In March 2014 Gabriel García Márquez went down with a cold. The man who wrote beautifully about ageing was approaching his end. As his wife told their son Rodrigo: ‘I don’t think we’ll get out of this one.’
In A Farewell to Gabo and Mercedes, García, a film director and screenwriter, remembers his father and mother — one of the world’s greatest novelists and his muse. Comprised of short chapters, some of which reflect the journal he wrote while travelling back and forth between his LA cutting room and the family home in Mexico City, the book turns the venerable writer into a lively protagonist.

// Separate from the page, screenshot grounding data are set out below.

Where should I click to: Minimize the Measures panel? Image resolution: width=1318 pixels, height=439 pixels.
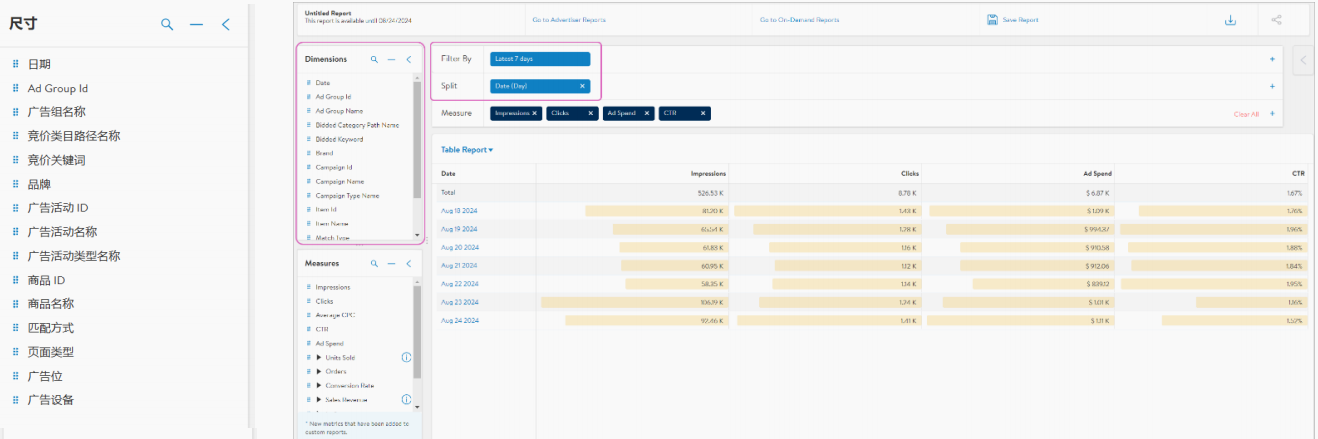(x=391, y=264)
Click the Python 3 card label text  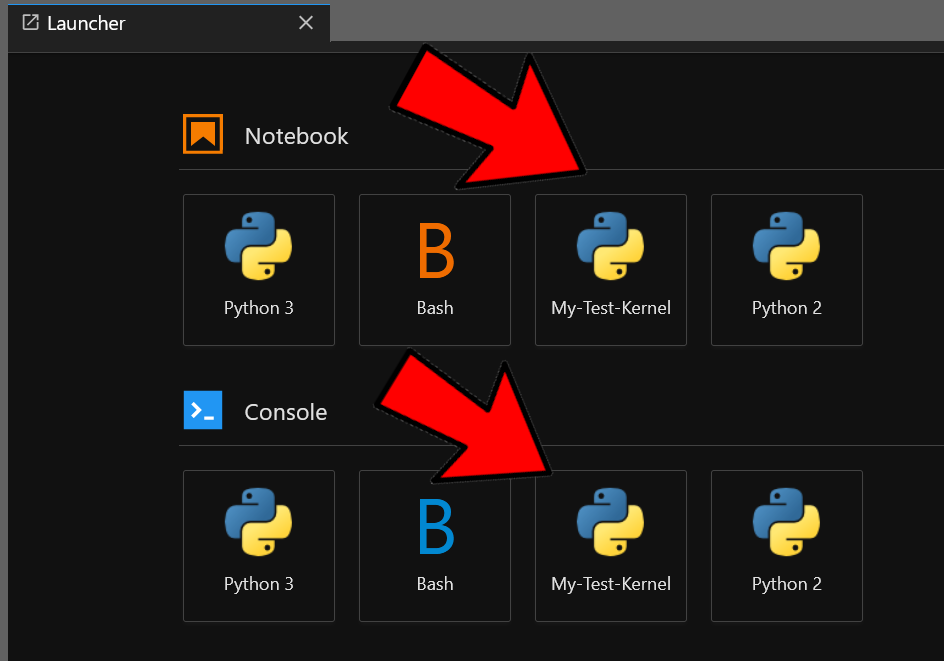coord(258,307)
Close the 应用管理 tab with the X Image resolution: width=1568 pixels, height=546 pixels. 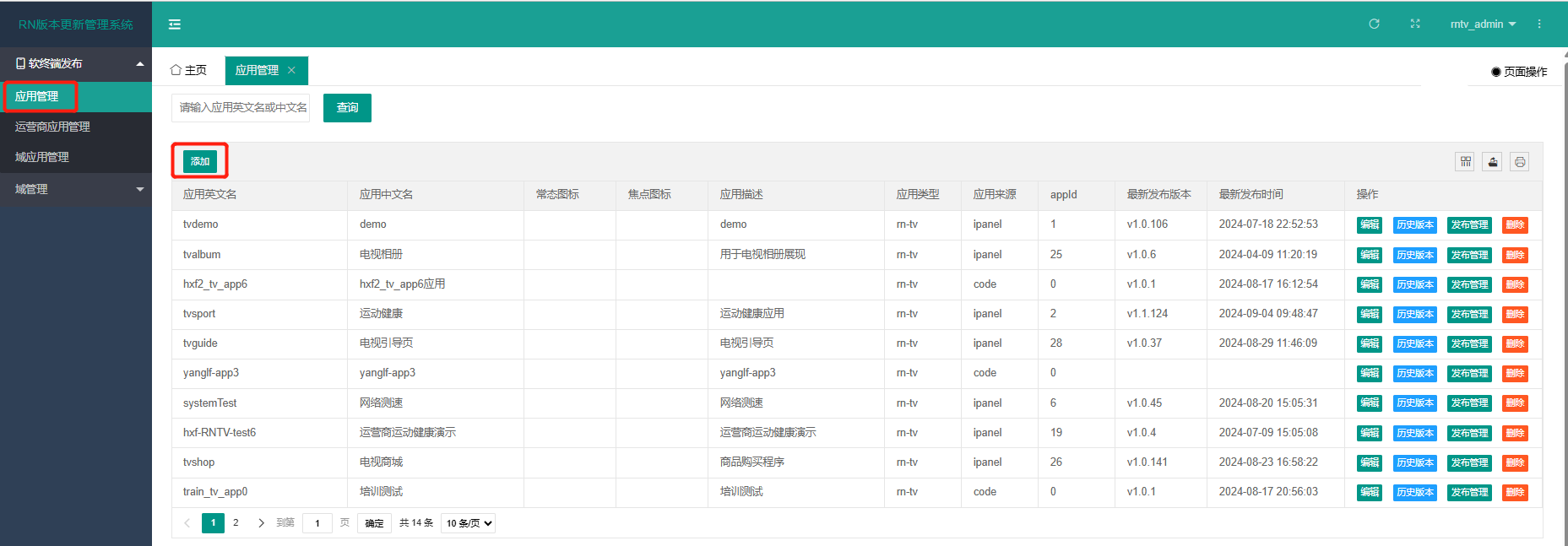click(x=292, y=70)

The García Márquez who emerges is a quintessentially García Márquezian character.
His final days arouse particular interest because of the prevalence of ageing and death in his novels. The Autumn of the Patriarch focuses on a debilitated but tenacious dictator; The General in his Labyrinth describes the final journey of the ailing Simón Bolívar; and Love in the Time of Cholera concludes with the gerontic love affair of Florentino Ariza and Fermina Daza.
In his dotage, García Márquez has the spry humour characteristic of his novels. When he wakes to find himself surrounded by half a dozen women — housekeepers, nurses and secretaries — he says, without missing a beat: ‘I can’t fuck all of you.’
He wasn’t always so sharp. For months, the elderly Nobel laureate had suffered from such severe dementia that he thought an impostor was standing in for his wife. And when his housekeeper informed him that the two people he’d just seen were his sons, he was amazed:‘Really? Those men? Carajo. That’s incredible.’
It’s hard not to contrast his dementia with his fiction, which is premised on memory. ‘Memory is my tool and my raw material,’ he once said.